WHAT YOU HAVE TO DO: Transcribe every one of the entries below word for word, omitting the pictures.

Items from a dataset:
================

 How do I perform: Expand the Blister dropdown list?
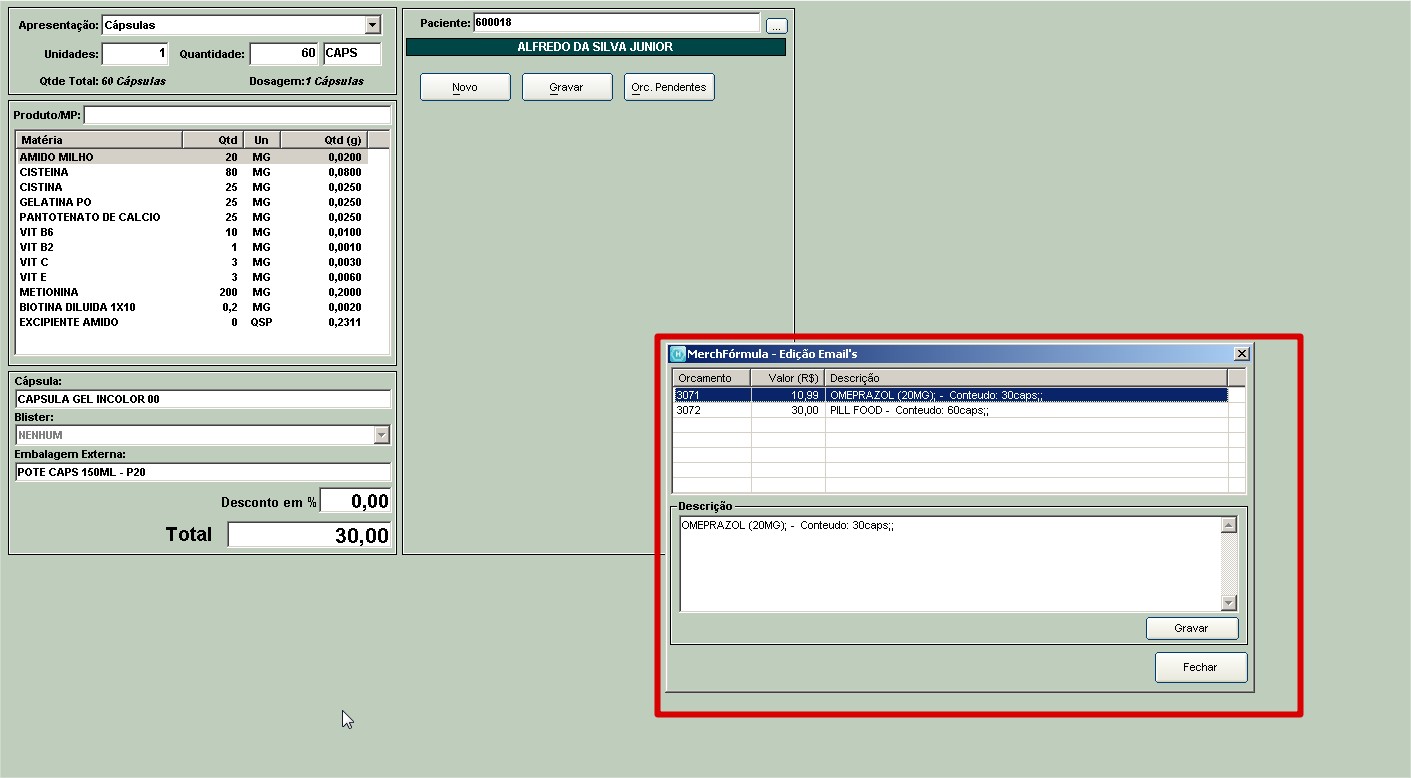(381, 435)
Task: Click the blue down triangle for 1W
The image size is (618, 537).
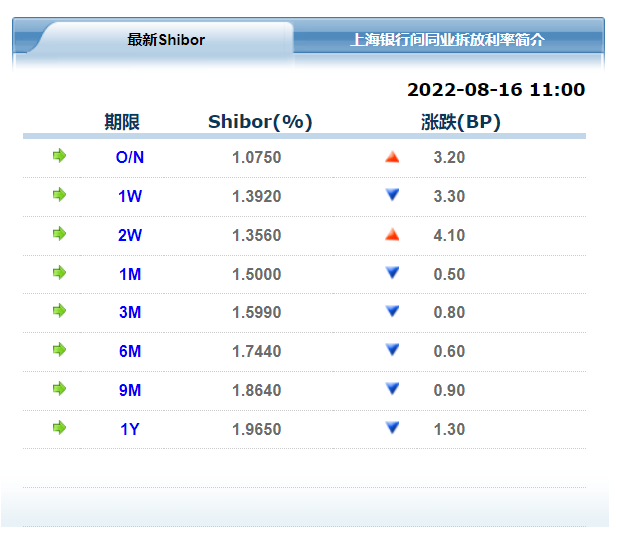Action: coord(392,195)
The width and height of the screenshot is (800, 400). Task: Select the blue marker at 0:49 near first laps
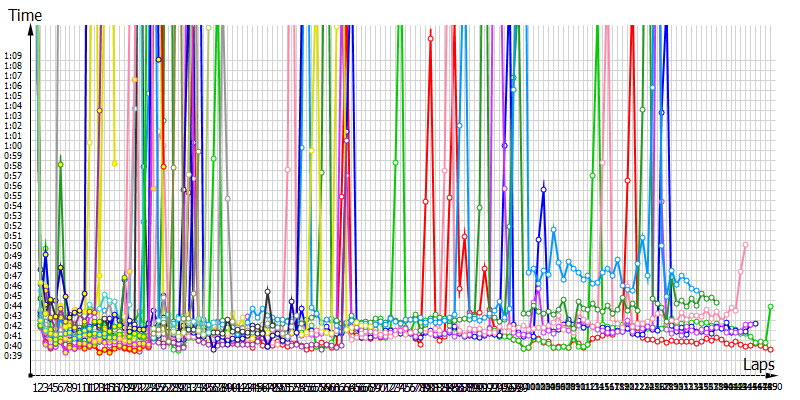coord(45,255)
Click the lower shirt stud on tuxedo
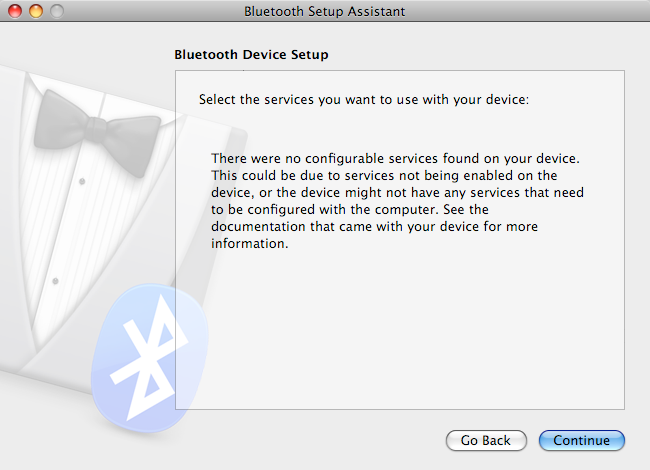Screen dimensions: 650x470 [x=56, y=281]
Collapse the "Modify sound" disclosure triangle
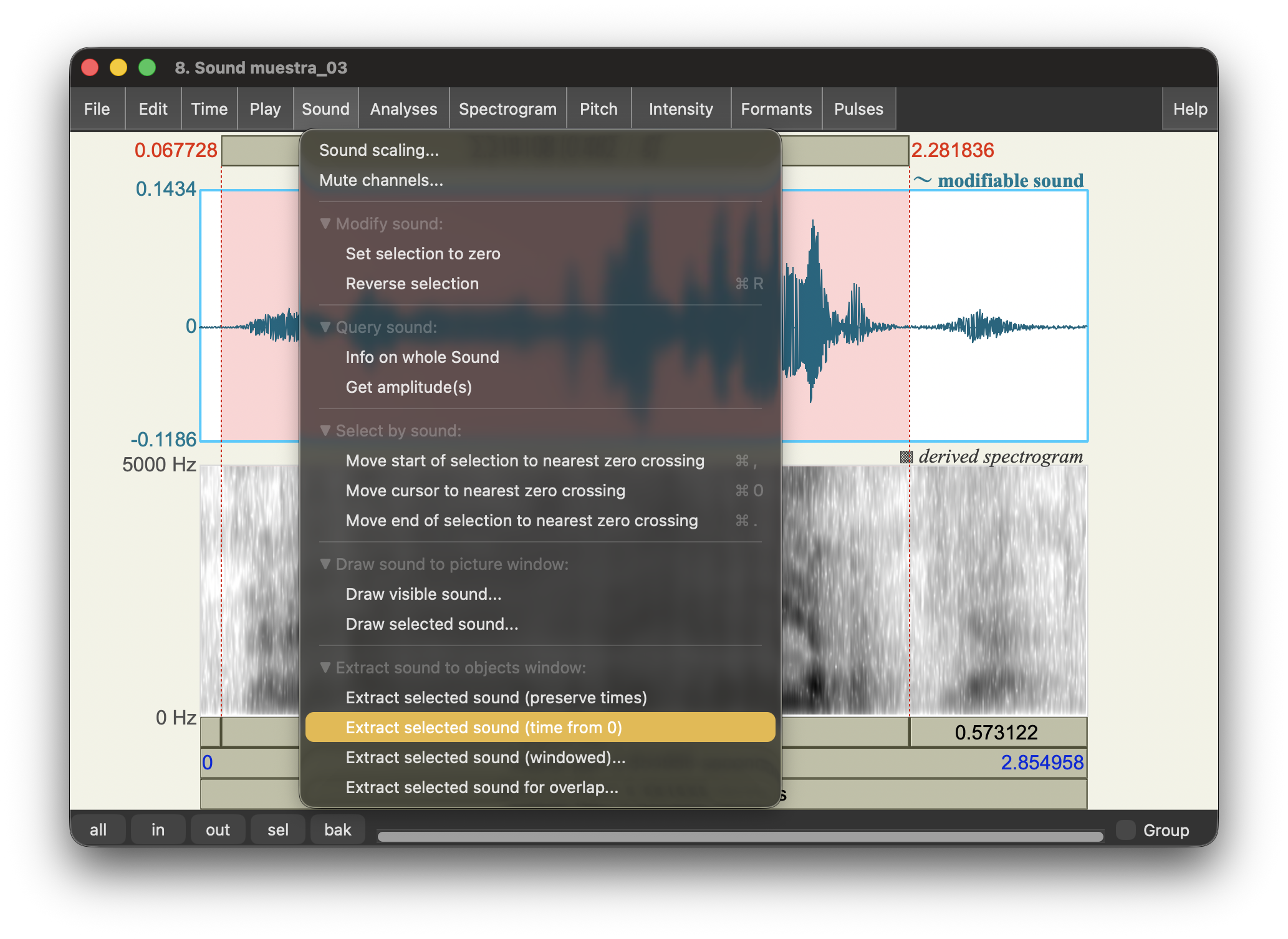 coord(325,224)
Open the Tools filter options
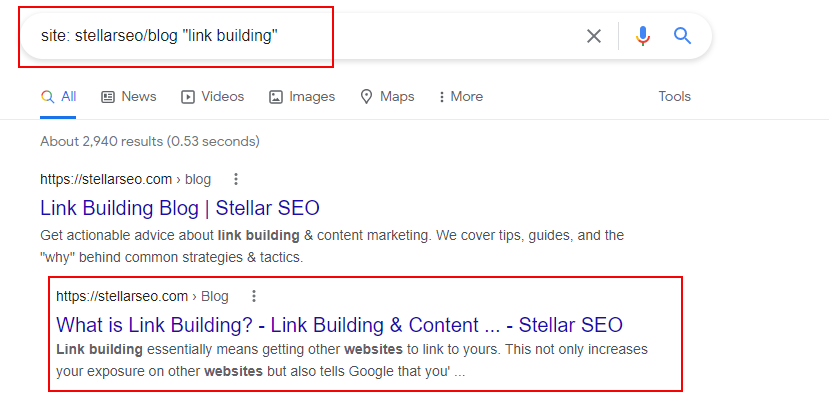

================

TASK RESULT:
 How do I perform: Expand the Blister dropdown list?
(381, 435)
Task: Click the blue down triangle for 1W
The image size is (618, 537).
Action: coord(392,195)
The width and height of the screenshot is (800, 400). Task: Select the blue marker at 0:49 near first laps
coord(45,255)
Click the lower shirt stud on tuxedo
Screen dimensions: 650x470 [x=56, y=281]
Collapse the "Modify sound" disclosure triangle
 coord(325,224)
Open the Tools filter options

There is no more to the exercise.